What is needed — Lay out everything from the start of the data down to and including the line containing "click(765, 33)" as a Markdown table with two columns, Row and Line. Number the rows and leave out blank lines.

Rows —
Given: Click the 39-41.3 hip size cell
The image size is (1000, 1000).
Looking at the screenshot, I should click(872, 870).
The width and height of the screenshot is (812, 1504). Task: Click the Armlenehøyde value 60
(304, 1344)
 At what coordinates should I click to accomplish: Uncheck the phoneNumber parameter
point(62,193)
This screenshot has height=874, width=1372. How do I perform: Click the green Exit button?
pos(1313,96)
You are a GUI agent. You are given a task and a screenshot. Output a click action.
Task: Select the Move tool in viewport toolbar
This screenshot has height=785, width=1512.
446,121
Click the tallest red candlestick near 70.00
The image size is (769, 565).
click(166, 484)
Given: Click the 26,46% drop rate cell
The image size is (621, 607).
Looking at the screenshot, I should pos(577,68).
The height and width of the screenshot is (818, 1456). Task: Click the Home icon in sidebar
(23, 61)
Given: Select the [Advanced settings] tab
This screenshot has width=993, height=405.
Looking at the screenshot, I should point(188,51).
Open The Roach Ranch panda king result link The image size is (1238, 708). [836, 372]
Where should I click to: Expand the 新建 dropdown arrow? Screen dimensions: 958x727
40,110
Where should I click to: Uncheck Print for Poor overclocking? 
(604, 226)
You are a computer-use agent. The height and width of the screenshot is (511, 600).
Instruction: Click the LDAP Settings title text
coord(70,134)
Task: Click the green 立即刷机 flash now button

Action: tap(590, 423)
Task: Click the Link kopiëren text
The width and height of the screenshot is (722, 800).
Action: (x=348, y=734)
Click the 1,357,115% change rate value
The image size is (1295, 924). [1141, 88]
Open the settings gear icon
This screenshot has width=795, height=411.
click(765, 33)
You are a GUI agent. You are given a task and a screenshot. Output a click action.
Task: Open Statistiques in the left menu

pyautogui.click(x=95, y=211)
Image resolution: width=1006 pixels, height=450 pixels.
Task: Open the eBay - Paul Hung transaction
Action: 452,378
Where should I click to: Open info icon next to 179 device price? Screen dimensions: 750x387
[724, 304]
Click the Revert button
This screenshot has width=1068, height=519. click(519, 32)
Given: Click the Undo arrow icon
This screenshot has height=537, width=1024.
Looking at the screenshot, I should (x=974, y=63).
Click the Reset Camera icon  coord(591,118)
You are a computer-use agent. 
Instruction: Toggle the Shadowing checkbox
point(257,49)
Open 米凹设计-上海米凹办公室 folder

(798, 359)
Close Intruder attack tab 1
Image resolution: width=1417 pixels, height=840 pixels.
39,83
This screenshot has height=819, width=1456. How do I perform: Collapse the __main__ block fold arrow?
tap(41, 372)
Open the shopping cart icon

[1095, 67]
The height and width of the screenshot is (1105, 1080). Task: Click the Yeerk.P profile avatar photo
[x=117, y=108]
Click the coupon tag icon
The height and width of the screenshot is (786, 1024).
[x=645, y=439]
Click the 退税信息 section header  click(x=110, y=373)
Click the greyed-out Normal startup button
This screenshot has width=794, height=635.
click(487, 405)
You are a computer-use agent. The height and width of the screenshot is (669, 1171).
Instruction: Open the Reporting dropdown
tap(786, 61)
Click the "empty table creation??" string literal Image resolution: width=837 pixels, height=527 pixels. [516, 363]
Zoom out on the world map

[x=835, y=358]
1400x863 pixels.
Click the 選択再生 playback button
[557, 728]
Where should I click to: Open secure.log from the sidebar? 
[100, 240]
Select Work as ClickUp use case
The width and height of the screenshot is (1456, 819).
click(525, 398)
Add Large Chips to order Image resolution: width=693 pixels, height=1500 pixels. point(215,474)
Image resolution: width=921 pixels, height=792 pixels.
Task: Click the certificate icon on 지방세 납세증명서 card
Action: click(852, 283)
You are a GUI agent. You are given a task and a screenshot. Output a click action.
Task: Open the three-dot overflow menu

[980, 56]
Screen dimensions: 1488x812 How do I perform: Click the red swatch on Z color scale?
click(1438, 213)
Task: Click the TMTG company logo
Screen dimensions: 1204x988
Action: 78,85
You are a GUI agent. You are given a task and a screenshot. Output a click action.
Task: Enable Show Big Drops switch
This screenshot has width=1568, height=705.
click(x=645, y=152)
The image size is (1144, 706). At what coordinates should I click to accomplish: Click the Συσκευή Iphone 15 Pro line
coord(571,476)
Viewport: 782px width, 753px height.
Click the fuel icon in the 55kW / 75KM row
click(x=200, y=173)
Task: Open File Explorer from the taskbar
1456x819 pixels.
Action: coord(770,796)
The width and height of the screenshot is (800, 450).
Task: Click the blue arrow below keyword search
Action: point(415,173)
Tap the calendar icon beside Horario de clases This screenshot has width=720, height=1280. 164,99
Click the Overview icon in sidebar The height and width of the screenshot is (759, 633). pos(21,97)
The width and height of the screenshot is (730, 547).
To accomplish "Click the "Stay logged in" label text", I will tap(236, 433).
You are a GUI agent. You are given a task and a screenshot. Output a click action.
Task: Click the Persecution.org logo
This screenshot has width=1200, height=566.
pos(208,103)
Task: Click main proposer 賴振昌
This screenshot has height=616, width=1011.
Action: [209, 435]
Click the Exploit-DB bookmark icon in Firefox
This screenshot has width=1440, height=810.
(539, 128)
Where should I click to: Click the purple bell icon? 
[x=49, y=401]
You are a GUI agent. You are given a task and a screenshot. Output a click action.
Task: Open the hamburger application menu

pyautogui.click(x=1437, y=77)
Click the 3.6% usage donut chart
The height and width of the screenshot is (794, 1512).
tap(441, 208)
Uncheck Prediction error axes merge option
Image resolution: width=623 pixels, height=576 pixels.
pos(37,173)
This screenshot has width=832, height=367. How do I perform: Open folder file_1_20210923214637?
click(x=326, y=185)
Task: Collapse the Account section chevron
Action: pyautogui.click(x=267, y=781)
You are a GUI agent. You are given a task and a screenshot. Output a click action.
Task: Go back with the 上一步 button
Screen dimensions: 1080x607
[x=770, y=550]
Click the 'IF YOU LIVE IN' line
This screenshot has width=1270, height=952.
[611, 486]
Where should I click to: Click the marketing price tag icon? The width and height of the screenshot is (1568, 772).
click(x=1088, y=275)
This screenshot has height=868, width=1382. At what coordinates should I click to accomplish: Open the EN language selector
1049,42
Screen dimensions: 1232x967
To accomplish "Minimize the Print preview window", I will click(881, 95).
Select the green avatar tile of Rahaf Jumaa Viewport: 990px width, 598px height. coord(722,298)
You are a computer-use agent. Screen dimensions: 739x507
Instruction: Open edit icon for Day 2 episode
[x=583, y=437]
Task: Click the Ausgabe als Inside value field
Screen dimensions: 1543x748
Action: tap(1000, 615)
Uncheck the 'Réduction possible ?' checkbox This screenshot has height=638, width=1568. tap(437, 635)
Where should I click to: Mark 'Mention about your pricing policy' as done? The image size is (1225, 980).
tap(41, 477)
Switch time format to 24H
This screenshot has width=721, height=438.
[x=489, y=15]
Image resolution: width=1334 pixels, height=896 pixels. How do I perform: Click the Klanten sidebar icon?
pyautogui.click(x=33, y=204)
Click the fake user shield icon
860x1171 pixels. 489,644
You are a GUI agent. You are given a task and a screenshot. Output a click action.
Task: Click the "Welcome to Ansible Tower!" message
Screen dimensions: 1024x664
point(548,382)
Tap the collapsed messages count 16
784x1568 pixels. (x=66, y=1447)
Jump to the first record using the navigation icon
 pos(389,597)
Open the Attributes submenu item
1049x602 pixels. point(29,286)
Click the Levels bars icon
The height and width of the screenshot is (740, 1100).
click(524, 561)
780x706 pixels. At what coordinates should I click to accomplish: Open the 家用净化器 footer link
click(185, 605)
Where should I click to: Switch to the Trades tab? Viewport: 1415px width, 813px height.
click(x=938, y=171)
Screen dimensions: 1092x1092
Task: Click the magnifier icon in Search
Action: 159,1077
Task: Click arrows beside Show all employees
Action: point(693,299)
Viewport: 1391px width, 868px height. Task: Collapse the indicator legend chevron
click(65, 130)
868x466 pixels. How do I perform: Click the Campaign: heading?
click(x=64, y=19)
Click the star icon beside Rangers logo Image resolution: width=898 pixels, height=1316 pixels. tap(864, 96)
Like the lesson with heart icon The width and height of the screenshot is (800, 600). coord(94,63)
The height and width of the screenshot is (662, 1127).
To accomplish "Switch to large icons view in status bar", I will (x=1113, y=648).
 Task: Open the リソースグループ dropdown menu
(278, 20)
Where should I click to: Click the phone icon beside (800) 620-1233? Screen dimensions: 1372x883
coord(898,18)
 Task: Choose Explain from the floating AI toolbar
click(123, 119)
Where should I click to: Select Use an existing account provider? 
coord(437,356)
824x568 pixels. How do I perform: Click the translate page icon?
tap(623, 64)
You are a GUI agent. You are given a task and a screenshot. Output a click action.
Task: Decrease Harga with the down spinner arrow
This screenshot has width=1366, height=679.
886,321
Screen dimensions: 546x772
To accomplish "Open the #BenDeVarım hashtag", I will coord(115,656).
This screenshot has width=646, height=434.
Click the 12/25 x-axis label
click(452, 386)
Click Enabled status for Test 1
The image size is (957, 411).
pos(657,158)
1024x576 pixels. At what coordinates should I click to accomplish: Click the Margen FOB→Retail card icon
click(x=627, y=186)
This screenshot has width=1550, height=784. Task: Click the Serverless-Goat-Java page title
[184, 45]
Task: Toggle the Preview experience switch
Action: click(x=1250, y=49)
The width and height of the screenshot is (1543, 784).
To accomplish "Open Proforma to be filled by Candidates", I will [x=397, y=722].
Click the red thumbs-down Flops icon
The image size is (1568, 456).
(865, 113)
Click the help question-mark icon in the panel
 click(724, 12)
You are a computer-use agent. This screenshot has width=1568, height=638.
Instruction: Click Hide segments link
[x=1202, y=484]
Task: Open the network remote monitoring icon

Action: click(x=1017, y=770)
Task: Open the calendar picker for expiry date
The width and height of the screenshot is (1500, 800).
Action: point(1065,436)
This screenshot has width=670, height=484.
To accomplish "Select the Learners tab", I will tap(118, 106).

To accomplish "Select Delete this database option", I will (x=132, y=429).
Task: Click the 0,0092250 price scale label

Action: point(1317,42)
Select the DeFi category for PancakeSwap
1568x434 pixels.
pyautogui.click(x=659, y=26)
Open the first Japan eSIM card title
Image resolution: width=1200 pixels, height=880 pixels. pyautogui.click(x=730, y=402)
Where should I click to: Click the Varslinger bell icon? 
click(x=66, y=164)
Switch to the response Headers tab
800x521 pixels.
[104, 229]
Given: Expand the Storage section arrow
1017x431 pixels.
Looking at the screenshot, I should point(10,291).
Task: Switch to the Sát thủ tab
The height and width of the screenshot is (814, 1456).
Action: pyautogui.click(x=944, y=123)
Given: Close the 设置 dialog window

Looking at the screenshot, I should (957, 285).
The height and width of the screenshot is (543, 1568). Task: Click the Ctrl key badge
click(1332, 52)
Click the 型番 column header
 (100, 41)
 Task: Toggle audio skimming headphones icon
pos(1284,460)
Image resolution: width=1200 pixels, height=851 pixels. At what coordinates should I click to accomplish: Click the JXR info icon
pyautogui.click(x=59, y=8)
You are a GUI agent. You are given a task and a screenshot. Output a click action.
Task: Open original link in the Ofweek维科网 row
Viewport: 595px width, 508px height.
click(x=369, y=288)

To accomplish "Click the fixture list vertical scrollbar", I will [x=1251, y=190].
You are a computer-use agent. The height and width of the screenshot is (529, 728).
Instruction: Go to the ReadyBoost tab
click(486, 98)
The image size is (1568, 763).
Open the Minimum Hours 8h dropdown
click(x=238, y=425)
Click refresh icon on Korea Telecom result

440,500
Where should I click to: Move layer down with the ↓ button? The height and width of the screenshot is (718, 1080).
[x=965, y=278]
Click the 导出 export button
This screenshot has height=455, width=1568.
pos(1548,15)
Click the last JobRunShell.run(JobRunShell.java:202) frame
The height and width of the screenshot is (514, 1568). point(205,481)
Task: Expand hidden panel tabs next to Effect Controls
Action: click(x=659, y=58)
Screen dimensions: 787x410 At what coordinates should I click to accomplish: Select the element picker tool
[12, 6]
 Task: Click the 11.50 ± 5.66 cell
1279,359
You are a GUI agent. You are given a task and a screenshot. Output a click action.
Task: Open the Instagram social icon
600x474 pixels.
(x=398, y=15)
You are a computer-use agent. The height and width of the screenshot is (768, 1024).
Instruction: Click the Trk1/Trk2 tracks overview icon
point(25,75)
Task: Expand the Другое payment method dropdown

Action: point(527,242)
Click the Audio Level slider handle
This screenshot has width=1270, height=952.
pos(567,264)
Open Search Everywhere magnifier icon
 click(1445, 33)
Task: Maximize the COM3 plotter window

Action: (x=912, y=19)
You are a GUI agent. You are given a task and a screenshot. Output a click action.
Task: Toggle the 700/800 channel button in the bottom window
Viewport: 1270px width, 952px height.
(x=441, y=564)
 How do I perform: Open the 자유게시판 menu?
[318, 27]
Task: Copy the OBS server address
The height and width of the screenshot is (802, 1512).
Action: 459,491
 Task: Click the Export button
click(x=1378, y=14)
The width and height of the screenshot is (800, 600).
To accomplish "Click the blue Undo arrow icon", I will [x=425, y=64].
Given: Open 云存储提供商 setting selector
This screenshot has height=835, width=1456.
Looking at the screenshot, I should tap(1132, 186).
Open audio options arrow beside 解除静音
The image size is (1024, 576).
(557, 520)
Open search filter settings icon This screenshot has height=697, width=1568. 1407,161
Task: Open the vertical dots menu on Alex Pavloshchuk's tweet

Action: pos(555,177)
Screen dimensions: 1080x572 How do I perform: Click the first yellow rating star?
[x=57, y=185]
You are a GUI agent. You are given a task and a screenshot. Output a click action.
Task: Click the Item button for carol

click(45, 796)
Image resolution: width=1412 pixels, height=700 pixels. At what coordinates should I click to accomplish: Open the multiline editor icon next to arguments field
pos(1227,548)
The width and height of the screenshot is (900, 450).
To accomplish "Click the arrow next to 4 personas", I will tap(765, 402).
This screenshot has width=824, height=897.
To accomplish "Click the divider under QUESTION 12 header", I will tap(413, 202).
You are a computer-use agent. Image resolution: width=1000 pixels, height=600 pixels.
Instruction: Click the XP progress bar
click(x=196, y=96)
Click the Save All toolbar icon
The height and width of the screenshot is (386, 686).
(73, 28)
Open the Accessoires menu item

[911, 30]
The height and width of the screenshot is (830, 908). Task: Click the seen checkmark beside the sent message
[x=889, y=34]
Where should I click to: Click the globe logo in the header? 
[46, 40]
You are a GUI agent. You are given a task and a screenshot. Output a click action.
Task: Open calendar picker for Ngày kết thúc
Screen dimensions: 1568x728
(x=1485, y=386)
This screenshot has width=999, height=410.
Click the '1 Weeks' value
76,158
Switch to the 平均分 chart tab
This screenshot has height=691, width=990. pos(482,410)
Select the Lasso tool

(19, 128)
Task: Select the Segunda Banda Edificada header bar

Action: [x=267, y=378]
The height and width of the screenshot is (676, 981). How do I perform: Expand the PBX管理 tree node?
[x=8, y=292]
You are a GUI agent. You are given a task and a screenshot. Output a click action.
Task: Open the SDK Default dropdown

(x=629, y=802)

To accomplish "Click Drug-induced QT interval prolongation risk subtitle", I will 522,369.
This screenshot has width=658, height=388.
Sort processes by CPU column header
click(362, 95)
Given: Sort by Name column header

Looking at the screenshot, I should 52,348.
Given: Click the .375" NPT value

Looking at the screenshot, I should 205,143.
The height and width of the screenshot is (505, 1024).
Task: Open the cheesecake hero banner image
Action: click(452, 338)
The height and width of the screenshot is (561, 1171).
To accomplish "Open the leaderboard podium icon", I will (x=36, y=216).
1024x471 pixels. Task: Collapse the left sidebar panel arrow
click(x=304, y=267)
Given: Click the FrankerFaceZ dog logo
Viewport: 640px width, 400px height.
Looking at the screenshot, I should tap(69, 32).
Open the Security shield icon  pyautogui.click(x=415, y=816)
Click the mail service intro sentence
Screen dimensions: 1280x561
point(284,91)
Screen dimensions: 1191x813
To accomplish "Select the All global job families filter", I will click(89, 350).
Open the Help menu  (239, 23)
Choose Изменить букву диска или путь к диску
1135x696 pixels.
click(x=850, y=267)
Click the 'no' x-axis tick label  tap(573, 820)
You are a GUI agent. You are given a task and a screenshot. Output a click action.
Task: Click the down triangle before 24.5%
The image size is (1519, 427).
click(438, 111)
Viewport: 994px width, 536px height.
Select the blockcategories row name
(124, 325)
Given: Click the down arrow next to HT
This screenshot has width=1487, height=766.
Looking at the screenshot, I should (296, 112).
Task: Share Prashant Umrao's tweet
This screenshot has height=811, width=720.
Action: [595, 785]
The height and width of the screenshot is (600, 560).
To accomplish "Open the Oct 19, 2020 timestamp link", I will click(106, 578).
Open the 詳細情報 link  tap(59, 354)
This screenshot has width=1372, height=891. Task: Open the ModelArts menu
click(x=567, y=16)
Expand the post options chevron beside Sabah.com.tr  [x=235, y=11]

In response —
| Row | Line |
|---|---|
| 1 | Given: Click the 39-41.3 hip size cell |
| 2 | The image size is (1000, 1000). |
| 3 | Looking at the screenshot, I should click(872, 870). |
| 4 | The width and height of the screenshot is (812, 1504). Task: Click the Armlenehøyde value 60 |
| 5 | (304, 1344) |
| 6 |  At what coordinates should I click to accomplish: Uncheck the phoneNumber parameter |
| 7 | point(62,193) |
| 8 | This screenshot has height=874, width=1372. How do I perform: Click the green Exit button? |
| 9 | pos(1313,96) |
| 10 | You are a GUI agent. You are given a task and a screenshot. Output a click action. |
| 11 | Task: Select the Move tool in viewport toolbar |
| 12 | This screenshot has height=785, width=1512. |
| 13 | 446,121 |
| 14 | Click the tallest red candlestick near 70.00 |
| 15 | The image size is (769, 565). |
| 16 | click(166, 484) |
| 17 | Given: Click the 26,46% drop rate cell |
| 18 | The image size is (621, 607). |
| 19 | Looking at the screenshot, I should pos(577,68). |
| 20 | The height and width of the screenshot is (818, 1456). Task: Click the Home icon in sidebar |
| 21 | (23, 61) |
| 22 | Given: Select the [Advanced settings] tab |
| 23 | This screenshot has width=993, height=405. |
| 24 | Looking at the screenshot, I should point(188,51). |
| 25 | Open The Roach Ranch panda king result link The image size is (1238, 708). [836, 372] |
| 26 | Where should I click to: Expand the 新建 dropdown arrow? Screen dimensions: 958x727 |
| 27 | 40,110 |
| 28 | Where should I click to: Uncheck Print for Poor overclocking?  |
| 29 | (604, 226) |
| 30 | You are a computer-use agent. The height and width of the screenshot is (511, 600). |
| 31 | Instruction: Click the LDAP Settings title text |
| 32 | coord(70,134) |
| 33 | Task: Click the green 立即刷机 flash now button |
| 34 | Action: tap(590, 423) |
| 35 | Task: Click the Link kopiëren text |
| 36 | The width and height of the screenshot is (722, 800). |
| 37 | Action: (x=348, y=734) |
| 38 | Click the 1,357,115% change rate value |
| 39 | The image size is (1295, 924). [1141, 88] |
| 40 | Open the settings gear icon |
| 41 | This screenshot has width=795, height=411. |
| 42 | click(765, 33) |